> _About this task_: Gather all lines from the material that contain "Alcorcón".

Segment Start: Source data

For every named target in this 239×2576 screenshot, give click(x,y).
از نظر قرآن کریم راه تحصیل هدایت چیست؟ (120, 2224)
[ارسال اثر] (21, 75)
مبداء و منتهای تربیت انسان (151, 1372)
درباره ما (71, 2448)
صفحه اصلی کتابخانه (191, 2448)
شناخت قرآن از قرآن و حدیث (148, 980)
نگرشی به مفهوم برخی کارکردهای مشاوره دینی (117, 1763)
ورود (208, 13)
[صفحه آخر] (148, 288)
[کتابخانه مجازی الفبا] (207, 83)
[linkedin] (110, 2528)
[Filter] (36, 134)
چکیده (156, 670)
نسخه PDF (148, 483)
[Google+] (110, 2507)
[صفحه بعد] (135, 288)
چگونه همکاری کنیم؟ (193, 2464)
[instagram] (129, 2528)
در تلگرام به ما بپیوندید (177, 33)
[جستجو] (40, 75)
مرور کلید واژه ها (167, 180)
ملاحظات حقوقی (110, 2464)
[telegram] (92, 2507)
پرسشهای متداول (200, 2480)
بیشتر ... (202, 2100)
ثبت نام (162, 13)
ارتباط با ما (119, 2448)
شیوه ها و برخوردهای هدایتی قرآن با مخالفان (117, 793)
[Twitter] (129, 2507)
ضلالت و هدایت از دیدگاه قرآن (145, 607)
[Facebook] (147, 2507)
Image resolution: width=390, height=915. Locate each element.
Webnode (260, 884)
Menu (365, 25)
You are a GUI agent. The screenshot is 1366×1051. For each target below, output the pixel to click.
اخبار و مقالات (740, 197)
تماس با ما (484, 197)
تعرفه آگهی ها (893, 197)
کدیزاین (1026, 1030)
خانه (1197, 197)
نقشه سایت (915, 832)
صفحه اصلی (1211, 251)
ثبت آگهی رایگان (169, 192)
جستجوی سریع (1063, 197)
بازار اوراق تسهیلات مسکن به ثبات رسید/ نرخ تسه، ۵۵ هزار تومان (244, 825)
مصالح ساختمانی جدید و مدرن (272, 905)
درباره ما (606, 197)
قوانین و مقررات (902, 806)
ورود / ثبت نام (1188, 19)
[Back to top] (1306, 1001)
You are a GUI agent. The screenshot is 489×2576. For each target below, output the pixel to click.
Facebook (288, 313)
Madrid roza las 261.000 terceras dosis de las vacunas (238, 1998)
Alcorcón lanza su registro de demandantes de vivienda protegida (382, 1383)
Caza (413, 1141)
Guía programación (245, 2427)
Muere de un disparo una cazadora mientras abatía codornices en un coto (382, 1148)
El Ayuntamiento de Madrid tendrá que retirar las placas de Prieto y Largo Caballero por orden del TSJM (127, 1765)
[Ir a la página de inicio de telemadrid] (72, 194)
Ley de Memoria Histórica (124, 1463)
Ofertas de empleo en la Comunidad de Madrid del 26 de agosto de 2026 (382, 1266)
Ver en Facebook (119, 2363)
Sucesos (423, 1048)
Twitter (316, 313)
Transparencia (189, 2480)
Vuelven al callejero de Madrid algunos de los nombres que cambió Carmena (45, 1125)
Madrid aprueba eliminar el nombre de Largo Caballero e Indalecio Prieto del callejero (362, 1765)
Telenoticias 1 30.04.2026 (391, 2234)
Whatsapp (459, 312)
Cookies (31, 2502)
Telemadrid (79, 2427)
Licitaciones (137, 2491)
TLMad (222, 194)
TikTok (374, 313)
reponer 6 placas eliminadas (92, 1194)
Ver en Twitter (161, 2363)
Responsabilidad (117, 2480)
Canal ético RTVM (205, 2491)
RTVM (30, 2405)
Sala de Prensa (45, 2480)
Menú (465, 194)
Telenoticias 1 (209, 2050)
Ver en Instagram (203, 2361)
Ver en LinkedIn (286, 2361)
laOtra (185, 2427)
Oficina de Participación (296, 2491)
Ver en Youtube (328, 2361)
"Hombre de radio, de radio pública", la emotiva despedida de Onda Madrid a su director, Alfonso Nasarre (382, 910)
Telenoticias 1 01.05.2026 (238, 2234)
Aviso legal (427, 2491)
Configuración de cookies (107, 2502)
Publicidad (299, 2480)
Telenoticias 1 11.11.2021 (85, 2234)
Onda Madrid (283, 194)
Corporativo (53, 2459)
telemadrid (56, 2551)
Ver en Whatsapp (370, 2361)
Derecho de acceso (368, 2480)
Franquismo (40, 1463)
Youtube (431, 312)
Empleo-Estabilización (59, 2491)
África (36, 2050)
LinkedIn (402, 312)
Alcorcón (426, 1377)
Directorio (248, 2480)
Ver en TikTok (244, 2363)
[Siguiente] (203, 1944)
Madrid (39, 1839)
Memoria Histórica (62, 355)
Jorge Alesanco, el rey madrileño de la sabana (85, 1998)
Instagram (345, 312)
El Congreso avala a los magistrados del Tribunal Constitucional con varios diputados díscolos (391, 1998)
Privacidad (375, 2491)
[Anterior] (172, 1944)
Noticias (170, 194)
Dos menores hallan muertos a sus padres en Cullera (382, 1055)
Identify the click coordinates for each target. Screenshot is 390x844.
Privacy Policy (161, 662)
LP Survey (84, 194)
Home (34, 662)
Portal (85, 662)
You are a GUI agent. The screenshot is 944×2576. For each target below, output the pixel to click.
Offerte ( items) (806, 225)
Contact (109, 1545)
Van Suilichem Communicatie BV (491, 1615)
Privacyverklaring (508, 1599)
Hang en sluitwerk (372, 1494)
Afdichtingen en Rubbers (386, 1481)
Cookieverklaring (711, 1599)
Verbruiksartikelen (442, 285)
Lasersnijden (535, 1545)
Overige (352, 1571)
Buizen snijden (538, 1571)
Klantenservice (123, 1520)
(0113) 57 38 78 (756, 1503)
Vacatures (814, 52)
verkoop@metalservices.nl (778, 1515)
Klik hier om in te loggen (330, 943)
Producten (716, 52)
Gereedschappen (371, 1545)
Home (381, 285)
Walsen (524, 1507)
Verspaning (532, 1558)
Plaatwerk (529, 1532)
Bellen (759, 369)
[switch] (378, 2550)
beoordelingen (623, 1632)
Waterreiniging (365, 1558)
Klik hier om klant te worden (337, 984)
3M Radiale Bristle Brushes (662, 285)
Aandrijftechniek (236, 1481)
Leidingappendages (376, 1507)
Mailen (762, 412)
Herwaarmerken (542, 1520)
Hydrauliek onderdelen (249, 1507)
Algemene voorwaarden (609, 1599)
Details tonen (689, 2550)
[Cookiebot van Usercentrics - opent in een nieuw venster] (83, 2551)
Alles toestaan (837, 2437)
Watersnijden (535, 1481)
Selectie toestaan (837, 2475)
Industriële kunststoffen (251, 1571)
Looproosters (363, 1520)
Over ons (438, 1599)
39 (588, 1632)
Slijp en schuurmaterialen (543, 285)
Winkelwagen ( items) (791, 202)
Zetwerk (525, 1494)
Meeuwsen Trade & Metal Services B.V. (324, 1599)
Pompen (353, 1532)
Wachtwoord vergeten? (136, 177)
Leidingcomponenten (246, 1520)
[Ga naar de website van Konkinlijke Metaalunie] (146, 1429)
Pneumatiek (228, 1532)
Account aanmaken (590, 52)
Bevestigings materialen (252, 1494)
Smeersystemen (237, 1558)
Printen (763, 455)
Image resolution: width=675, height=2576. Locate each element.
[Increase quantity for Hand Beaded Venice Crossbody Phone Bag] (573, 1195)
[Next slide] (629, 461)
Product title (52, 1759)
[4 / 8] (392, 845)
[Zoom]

Segment End: Source data

> _Solution to the exercise_:
Alcorcón lanza su registro de demandantes de vivienda protegida (382, 1383)
Alcorcón (426, 1377)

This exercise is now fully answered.